とにかく痛い。 脂汗を流しながら、必死の形相でつり革につかまる。 電車が揺れるたびに、全身が緊張する。ケツに力が入ると、鋭い痛みが走るのだ。
「もし、急ブレーキでもかかったら……」 想像するだけでも恐ろしい。
何とか地元の駅に着いたが、試練は続く。 相変わらず足を上げるのが辛い。超スローペースのすり足で、這うように進む。 改札口へ向かうため、エスカレーターに乗った。
そして、降りようとしたその時――。
ピキーン!!
痛みMAXの激痛、再び!
またやってしまった……。 足が上がらず、エスカレーターの段差で躓いたのだ。 あれほどの激痛を知りながら、なぜ同じ過ちを繰り返すのか。 歯を食いしばり、自分を責めるしかない。

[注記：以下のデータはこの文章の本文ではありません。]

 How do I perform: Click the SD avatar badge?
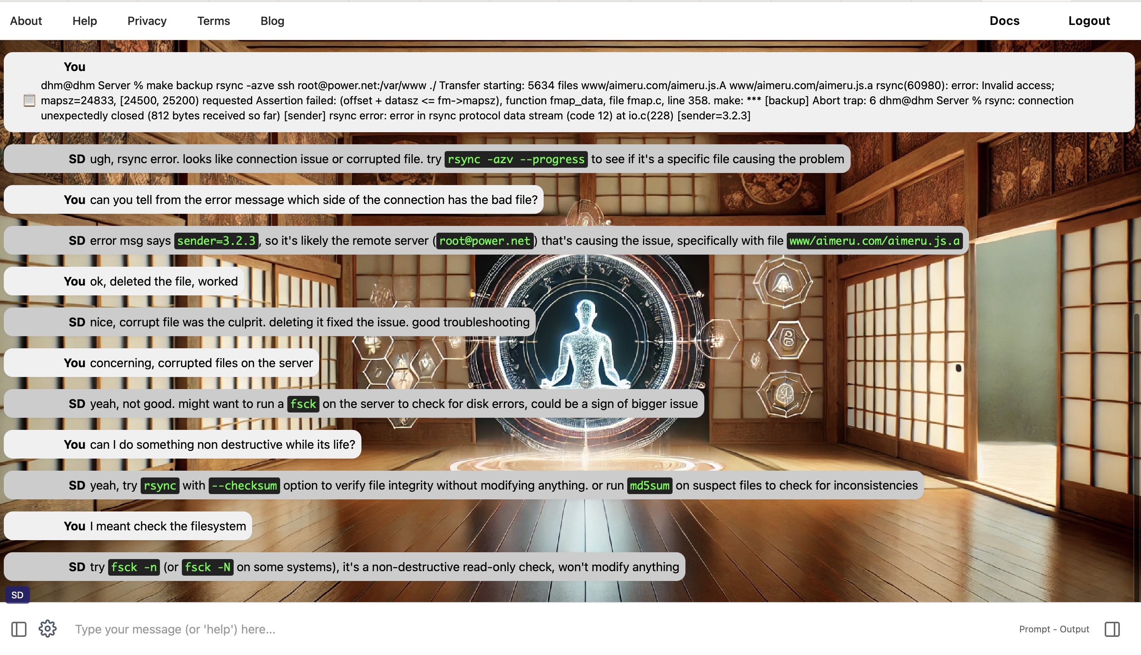point(18,594)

「二度と同じ失敗はしないぞ!」 そう誓い、タクシー乗り場へ。
タクシーに乗り込むのも一苦労だ。 ここで働いたのは、「痔だとは思われたくない」という無駄なプライド。 あえて腰の辺りをさすり、「腰痛なんですアピール」をしながら車内へ滑り込む。
ボロボロの体で、無事に自宅へ到着。 これほど苦労した帰宅は、生まれて初めてだった……。
幸いにも明日は休日。 「1日休めば何とかなるだろう」 その時は、まだそう楽観視していたのだが……。